Sang Kancil

The birth of the great Malay Empire of Melaka was not some grand design by powerful princes or the magical work of the court shamans. It all began with a courageous little brown mousedeer, called a pelanduk or popularly refered to as Sang Kancil.

"And Sultan Iskandar moved on again up the coast until presently he struck inland and came after a few days to Sening Ujong. And perceiving that this was a good place he left a minister there - which is why the place has a minister to this day - and from there he went straight back to the seashore, to a river called Bertam.

And as the king, who was hunting, stood under a tree, one of his hounds (anjing perburuan) was kicked (diterajangkan) into the water by a white mousedeer (pelanduk). And Sultan Iskandar Shah said, "This is a good place, when even its mousedeer are full of fight (lagi gagah)! We shall do well to make a city here. And the chiefs replied, "It is indeed as Your Highness says."

Thereupon Sultan iskandar Shah ordered that a city be built, and he asked "What is the name of the tree under which I am standing?" And they all answered, "It is called Melaka, Your Highness"; to which he rejoined, "Then Melaka shall be the name of this city."

- Sejarah Melayu (The Malay Annals)

Stories revolving around Sang Kancil evolved over many centuries, under the collective title of "Hikayat Pelandok Jinaka", and went through several stages of evolution. The earliest stories depict a pagan knave, a trickster, a practical joker, even a petty thief, using his wits and cunning against the strength of other beasts. Many of these early stories are similar to the Buddhist Jataka Tales. His river crossing on the backs of crocodiles is a famous example. Interestingly, he is not always the underdog, as there are also a small number of tales of Sang Kancil himself being outwitted by weaker animals. He escapes his enemies by cunning but is generally unable or unwilling to destroy them, content just to mock them. These stories do not always show Sang Kancil in a favourable light, but they always give him an appealing charm.

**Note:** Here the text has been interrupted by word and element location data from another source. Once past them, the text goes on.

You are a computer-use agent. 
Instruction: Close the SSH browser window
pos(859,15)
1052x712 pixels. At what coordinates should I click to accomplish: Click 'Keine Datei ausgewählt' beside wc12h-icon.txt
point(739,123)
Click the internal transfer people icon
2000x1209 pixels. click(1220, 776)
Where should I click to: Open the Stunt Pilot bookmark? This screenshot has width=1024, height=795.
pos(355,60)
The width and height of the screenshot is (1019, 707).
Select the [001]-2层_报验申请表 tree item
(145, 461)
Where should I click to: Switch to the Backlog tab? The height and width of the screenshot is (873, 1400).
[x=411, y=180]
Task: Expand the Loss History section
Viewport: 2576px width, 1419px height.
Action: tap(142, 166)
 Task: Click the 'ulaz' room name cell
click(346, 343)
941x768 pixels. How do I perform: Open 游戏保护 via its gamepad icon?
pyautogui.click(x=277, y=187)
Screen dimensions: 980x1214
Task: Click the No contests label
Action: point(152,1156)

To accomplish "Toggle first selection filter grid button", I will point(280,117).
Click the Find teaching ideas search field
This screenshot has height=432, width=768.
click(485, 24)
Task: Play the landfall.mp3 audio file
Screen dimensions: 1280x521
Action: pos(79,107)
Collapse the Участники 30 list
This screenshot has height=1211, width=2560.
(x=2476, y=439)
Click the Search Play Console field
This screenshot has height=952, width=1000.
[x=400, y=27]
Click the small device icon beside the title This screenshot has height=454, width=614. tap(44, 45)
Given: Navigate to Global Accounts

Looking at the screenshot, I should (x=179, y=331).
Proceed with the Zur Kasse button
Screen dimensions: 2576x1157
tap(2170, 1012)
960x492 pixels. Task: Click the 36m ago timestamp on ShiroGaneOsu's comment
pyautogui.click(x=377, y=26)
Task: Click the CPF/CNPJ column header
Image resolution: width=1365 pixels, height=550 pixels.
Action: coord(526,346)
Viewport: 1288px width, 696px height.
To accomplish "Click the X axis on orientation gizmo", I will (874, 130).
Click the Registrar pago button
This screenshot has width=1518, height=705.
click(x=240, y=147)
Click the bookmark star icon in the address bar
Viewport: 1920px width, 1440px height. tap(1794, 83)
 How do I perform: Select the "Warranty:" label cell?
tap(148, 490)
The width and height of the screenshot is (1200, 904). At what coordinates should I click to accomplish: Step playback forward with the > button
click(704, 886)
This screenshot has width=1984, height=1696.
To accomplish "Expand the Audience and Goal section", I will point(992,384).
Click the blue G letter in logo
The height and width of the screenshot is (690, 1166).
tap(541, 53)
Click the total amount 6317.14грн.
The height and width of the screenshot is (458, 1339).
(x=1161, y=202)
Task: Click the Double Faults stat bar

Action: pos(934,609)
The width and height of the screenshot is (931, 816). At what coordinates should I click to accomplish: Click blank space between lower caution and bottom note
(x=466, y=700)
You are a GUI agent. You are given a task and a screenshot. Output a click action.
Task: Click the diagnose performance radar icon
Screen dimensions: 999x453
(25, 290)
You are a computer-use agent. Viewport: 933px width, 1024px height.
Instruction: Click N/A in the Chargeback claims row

These stories later evolved to a stage where the mousedeer acquired an ideal of justice and exercises his wit for unselfish purpose. He is first depicted as an arbitrator and judge, using his wisdom to settle disputes and quarrels. Later, he attains a heroic side, blessed with royal rank and power, the champion of all animals against their external foes. An Islamic element was also introduced into these stories, with him being described as the servant of Solomon. It was also at this stage that he assumes some magical powers.